* ASSIGNMENT *
Stop after the line with "Task: Click the System link for General Chat"; until then, please copy every line of the records word for word from the first.

===== AVAILABLE RECORDS =====

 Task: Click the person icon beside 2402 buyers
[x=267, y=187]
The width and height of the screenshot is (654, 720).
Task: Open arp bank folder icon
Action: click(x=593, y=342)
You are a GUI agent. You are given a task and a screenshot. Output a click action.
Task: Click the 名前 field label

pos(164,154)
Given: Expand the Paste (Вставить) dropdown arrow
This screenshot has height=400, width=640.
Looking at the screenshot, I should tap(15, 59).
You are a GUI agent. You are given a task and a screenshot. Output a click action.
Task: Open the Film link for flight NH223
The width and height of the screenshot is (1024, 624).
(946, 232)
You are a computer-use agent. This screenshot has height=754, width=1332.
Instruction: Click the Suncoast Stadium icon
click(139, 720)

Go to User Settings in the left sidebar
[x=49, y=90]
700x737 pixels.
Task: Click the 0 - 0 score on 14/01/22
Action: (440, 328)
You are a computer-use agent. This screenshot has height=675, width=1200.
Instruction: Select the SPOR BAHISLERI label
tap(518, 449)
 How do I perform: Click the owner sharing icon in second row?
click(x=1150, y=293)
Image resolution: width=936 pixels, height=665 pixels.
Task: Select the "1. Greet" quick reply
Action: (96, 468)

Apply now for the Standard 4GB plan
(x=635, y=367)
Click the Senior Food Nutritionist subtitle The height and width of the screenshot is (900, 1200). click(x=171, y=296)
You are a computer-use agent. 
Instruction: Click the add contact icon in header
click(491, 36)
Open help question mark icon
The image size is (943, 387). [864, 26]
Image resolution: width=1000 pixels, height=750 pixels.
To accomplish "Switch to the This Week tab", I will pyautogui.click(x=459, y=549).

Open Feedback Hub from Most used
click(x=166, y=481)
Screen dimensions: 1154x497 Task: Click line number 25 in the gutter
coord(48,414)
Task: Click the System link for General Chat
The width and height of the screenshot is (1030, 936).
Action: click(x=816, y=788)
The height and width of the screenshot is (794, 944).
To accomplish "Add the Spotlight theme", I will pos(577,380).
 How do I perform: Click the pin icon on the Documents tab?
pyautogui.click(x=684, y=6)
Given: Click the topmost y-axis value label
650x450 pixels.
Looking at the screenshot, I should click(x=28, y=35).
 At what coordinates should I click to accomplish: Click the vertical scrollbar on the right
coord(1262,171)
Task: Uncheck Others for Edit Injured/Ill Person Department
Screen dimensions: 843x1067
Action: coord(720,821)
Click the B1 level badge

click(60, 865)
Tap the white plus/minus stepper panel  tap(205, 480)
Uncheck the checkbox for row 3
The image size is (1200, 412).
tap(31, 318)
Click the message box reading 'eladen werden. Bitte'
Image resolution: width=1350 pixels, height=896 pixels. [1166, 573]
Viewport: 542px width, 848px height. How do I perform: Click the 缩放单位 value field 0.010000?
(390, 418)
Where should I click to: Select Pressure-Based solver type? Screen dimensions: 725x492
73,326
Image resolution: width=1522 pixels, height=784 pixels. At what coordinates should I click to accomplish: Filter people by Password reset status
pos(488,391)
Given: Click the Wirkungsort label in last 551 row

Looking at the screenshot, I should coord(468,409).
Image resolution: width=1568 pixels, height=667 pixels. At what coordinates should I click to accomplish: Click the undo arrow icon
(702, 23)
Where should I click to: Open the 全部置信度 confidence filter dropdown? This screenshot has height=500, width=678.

=====

* RESPONSE TO THIS EXERCISE *
 Task: Click the person icon beside 2402 buyers
[x=267, y=187]
The width and height of the screenshot is (654, 720).
Task: Open arp bank folder icon
Action: click(x=593, y=342)
You are a GUI agent. You are given a task and a screenshot. Output a click action.
Task: Click the 名前 field label

pos(164,154)
Given: Expand the Paste (Вставить) dropdown arrow
This screenshot has height=400, width=640.
Looking at the screenshot, I should tap(15, 59).
You are a GUI agent. You are given a task and a screenshot. Output a click action.
Task: Open the Film link for flight NH223
The width and height of the screenshot is (1024, 624).
(946, 232)
You are a computer-use agent. This screenshot has height=754, width=1332.
Instruction: Click the Suncoast Stadium icon
click(139, 720)

Go to User Settings in the left sidebar
[x=49, y=90]
700x737 pixels.
Task: Click the 0 - 0 score on 14/01/22
Action: (440, 328)
You are a computer-use agent. This screenshot has height=675, width=1200.
Instruction: Select the SPOR BAHISLERI label
tap(518, 449)
 How do I perform: Click the owner sharing icon in second row?
click(x=1150, y=293)
Image resolution: width=936 pixels, height=665 pixels.
Task: Select the "1. Greet" quick reply
Action: (96, 468)

Apply now for the Standard 4GB plan
(x=635, y=367)
Click the Senior Food Nutritionist subtitle The height and width of the screenshot is (900, 1200). click(x=171, y=296)
You are a computer-use agent. 
Instruction: Click the add contact icon in header
click(491, 36)
Open help question mark icon
The image size is (943, 387). [864, 26]
Image resolution: width=1000 pixels, height=750 pixels.
To accomplish "Switch to the This Week tab", I will pyautogui.click(x=459, y=549).

Open Feedback Hub from Most used
click(x=166, y=481)
Screen dimensions: 1154x497 Task: Click line number 25 in the gutter
coord(48,414)
Task: Click the System link for General Chat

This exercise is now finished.